Four month old babies don’t always sleep through the night, especially when they’re breastfed. There goes my bubble. But that’s okay. I call those middle of the night wakings my reading time. Since I’m trying so hard to get my baby back to sleep by keeping quiet and offering no interaction so he gets bored, it’s the only uninterrupted reading time I get. It’s the one time where it’s okay for me to ignore my world and focus on me.
I love to read, and it helps that I still have 70+ plus sitting on my kindle, patiently waiting for me. Of course, I have often found lately that I no longer remember why I wanted to read some of them and some aren’t even available anymore. It makes me sad to realize it’s taken me that long to get around to reading it.

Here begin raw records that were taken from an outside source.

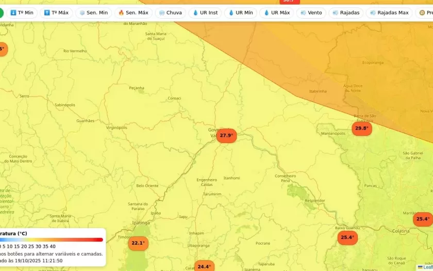Click the green circle button at top-left
This screenshot has height=271, width=433.
[2, 12]
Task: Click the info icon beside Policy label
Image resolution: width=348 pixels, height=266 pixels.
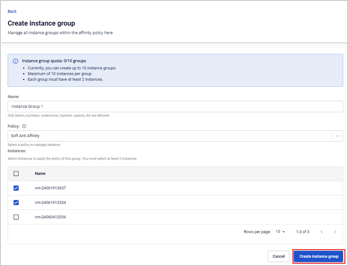Action: point(24,126)
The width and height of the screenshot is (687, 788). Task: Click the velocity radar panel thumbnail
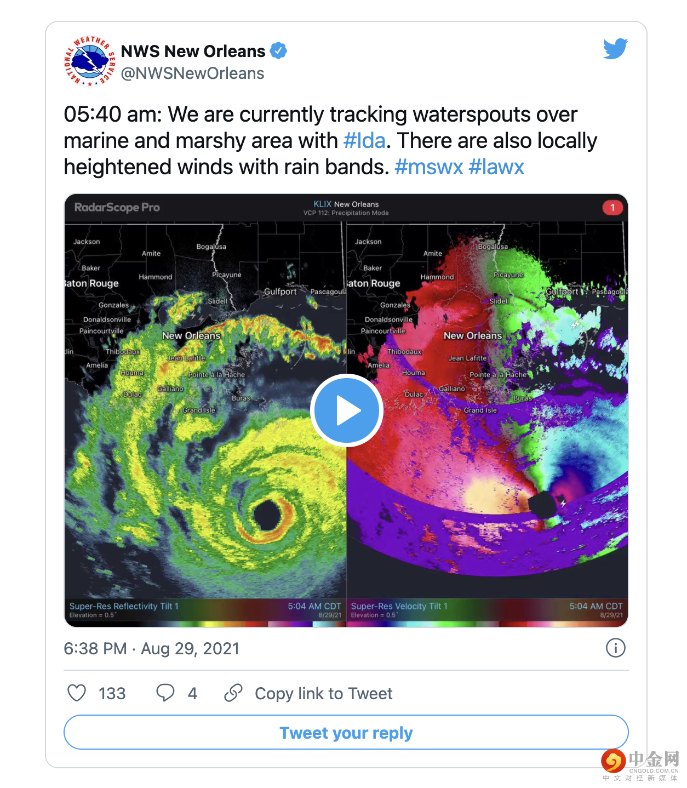click(x=488, y=416)
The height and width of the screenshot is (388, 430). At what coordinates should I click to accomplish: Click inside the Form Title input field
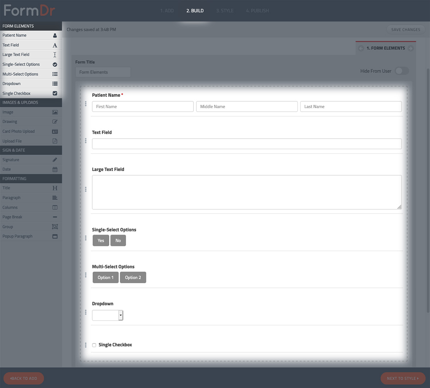103,72
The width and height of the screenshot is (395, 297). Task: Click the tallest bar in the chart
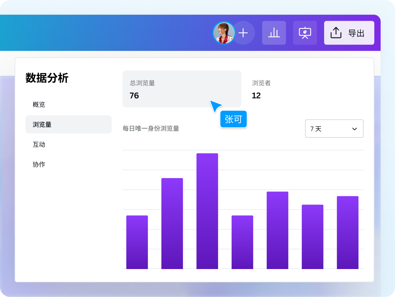coord(207,211)
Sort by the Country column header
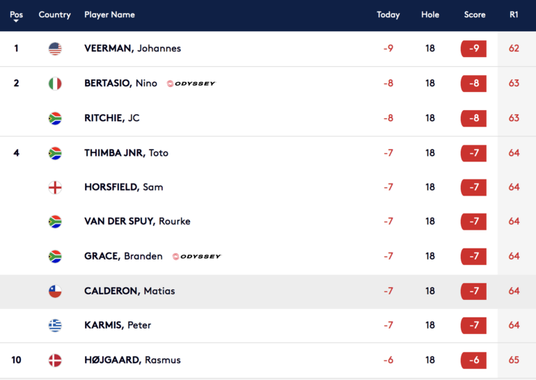 [x=55, y=15]
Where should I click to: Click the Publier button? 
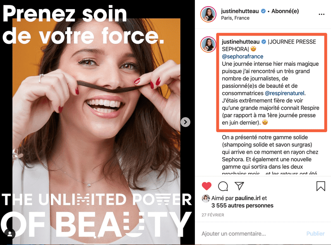coord(315,233)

Reading gets me away from the long days of feedings, diaper changes, forced wakefulness on my part to keep the baby entertained, doing everything under the sun to calm him down, and the infrequent naps I actually get in. At night, I can slip into another world, get away from the exhausting routine of my days and forget it’s 2am and I’m awake. I love my son with all my heart, but it is tiring to take care of him all day and all night. I need those books to give me some freedom, some reprieve. And they don’t stare at me when the baby cries and keeps crying. They give me a gentle nod and smile and invite me in, saying, “It’s okay. Come into my world for a little bit. The baby will fall asleep and then we’ll release you.”
So, no, I don’t mind waking in the middle of the night. After all, sanctioned daytime napping as an adult is awesome.